Task prompt: Render the listing below as a JSON list of strings, with one string for each line and no entries for blank lines.

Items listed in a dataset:
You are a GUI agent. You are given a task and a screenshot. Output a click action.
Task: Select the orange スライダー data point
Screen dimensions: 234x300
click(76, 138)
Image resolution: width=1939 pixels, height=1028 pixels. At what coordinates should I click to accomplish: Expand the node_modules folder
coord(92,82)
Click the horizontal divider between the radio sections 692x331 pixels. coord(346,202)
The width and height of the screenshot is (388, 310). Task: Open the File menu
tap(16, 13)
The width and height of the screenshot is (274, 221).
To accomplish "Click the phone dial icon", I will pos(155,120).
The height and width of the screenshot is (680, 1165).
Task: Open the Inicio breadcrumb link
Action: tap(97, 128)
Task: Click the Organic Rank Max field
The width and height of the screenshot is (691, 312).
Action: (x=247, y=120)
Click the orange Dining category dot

Written solution:
[
  "You are a GUI agent. You are given a task and a screenshot. Output a click action.",
  "Task: Select the orange スライダー data point",
  "Screen dimensions: 234x300",
  "click(76, 138)",
  "Image resolution: width=1939 pixels, height=1028 pixels. At what coordinates should I click to accomplish: Expand the node_modules folder",
  "coord(92,82)",
  "Click the horizontal divider between the radio sections 692x331 pixels. coord(346,202)",
  "The width and height of the screenshot is (388, 310). Task: Open the File menu",
  "tap(16, 13)",
  "The width and height of the screenshot is (274, 221).",
  "To accomplish \"Click the phone dial icon\", I will pos(155,120).",
  "The height and width of the screenshot is (680, 1165).",
  "Task: Open the Inicio breadcrumb link",
  "Action: tap(97, 128)",
  "Task: Click the Organic Rank Max field",
  "The width and height of the screenshot is (691, 312).",
  "Action: (x=247, y=120)",
  "Click the orange Dining category dot"
]